Most important in this group is Charlie (Adrianne Palicki) who is with a child from some anonymous hookup but by some luck happens to be the savior of all mankind. As Michael informs Charlie, and us, if the baby is born he will lead humanity out of the darkness. Before the baby comes they must fight off God's Army of Angels led by Michael's long time friend and fellow Angel Gabriel (Kevin Durand).

The Archangel Michael is mentioned only once in the Hebrew Bible. It is said that he will stand for the people of Israel at the end of days. Not that the movie Legion gives a crap about the biblical arcana from which its main character came from. Director and co-writer Scott Stewart merely uses Angels and Archangels as a device for apocalypse. Legion exists only to place Paul Bettany in fetish wear, long leather coat, bandoleer, and lots and lots of guns, and watch him shoot people. He and the cast pile up a few bodies and then die in a particular order until the screen time runs out. Nothing much of interest happens and certainly nothing you cannot anticipate without seeing the movie.

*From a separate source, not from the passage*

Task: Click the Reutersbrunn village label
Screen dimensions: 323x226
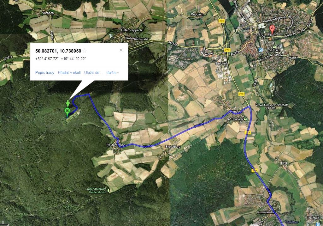Action: [x=116, y=145]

Dennis Quaid continues a sad, pathetic career decline. It's hard to recall the last time Quaid was in a film worth watching. In Legion the most notable aspect of Quaid's performance is his dopey lopsided haircut. Yes, he gets a big moment near the end but by then you won't really care.

Paul Bettany is not the typical idea of a lead in an action movie. He brings a different energy to the role than your average action movie star might but sadly little more than looking cool in a leather jacket holding two giant machine guns is required of him. We’ve seen him do more, we want him to do more and we just don’t get it in Legion.

Little more than an idea, Legion drones and wheezes through a series of violent scenes briefly interrupted by mindless expository dialogue before reaching its violent and predictable end, Legion should be mindless fun but instead is just mindless. Remember the opening narration I mentioned about God giving up on humanity because God got tired of all the bullshit, I think I know how God might feel watching Legion.